Oral History Transcripts Online

Sarah McNair Vosmeier, May 2015

The following are just a few oral history collections available online:

American Life Histories: Manuscripts from the Federal Writers' Project, 1936-1940
This collection includes nearly 3000 documents in the Library of Congress.  According to the collection description, the essays "chronicle vivid life stories of Americans who lived at the turn of the century and include tales of meeting Billy the Kid, surviving the 1871 Chicago fire, pioneer journeys out West, grueling factory work, and the immigrant experience.. . . The documents often describe the informant’s physical appearance, family, education, income, occupation, political views, religion and mores. Pseudonyms are often substituted for individuals and places named in the narrative texts."

Archives of American Art: Oral History Interviews
This collection includes hundreds of interviews with artists, arranged alphabetically by name (with a few words of background on the artists' medium, location, and dates).

Born in Slavery: Slave Narratives from the Federal Writers' Project, 1936-1938
This collection includes more than 2000 interviews with elderly African Americans who had lived as slaves before the Civil War.

Civil Rights in Mississippi Digital Archives: Civil Rights Oral History (University of Southern Mississippi)
This collection includes hundreds of oral histories with civil rights workers active in Mississippi during the 1960s.

Engineering and Technology History Wiki: List of All Oral Histories
This collection includes hundreds of oral histories.  According to the collection description, the collection preserves "personal memories of pioneers in the electrical, electronics, and computer fields, the technologists who transformed the world in the 20th and 21st centuries.

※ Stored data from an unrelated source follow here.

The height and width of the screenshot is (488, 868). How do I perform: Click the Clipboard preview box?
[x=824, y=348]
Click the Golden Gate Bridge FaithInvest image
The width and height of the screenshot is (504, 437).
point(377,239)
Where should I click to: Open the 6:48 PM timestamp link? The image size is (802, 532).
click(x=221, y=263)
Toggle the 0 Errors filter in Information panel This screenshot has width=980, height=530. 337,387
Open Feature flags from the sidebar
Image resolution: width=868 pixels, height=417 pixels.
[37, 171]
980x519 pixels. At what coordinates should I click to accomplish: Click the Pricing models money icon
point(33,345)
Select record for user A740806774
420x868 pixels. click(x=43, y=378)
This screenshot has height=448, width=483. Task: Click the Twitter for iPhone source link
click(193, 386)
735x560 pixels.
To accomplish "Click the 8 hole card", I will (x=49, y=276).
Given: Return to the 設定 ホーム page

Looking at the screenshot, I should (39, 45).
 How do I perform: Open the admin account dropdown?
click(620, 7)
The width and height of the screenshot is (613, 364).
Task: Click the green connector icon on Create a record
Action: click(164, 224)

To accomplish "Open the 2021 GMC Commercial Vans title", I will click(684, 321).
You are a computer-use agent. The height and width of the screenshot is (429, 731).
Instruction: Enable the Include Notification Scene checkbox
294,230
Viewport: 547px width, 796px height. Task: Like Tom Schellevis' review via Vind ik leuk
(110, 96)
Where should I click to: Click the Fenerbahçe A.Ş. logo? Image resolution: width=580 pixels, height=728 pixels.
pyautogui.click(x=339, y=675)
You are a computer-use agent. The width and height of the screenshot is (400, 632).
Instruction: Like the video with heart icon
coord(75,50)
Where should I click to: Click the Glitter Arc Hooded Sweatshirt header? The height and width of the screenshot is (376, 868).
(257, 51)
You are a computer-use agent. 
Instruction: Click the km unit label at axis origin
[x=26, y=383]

We also preserve the personal memories of those who have played major roles in the various engineering associations."

Like a Family: The Making of a Southern Cotton Mill World
Fifteen or so interviews on topics related to working in textile mills in the South.

Southern Oral History Program Collection, 1973-2013 (History Department of the University of North Carolina at Chapel Hill)
This collection includes thousands of interviews, organized by topic, state, and interviewee. According to the collection description, interviewers focused on "Southerners who have made significant contributions to various fields of human endeavor. In addition, the Program undertakes special projects with the purpose of rendering historically visible those whose experience is not reflected in traditional written sources."

Kent State Shootings: Oral Histories (Kent State University)
Roughly 200 interviews with eyewitnesses to the May 4, 1970, shootings, organized by subject and interviewees name.

Regional Oral History Office (ROHO), Bancroft Library, UC Berkeley Libraries
A "vast" collection of oral history collections, many focused on California.  Featured topics include California artists and writers, Bay Bridge workers, ice cream factory workers, California chefs and winemakers, the Free Speech Movement at UC Berkeley, Portuguese Americans, suffragists, and many more.

Rutgers Oral History Archives
This collection includes hundreds of interviews, mostly with Rutgers University and Douglass College alumni.  The collections focus on contributions made to Rutgers and Douglass, as well as military history (especially World War II), New Jersey history, and women's history.

What Did You Do in the War, Grandma? (Brown University)
The 27 interviews in this collection were conducted with Rhode Island women who served in World War II; high school students conducted the interviews in the 1990s.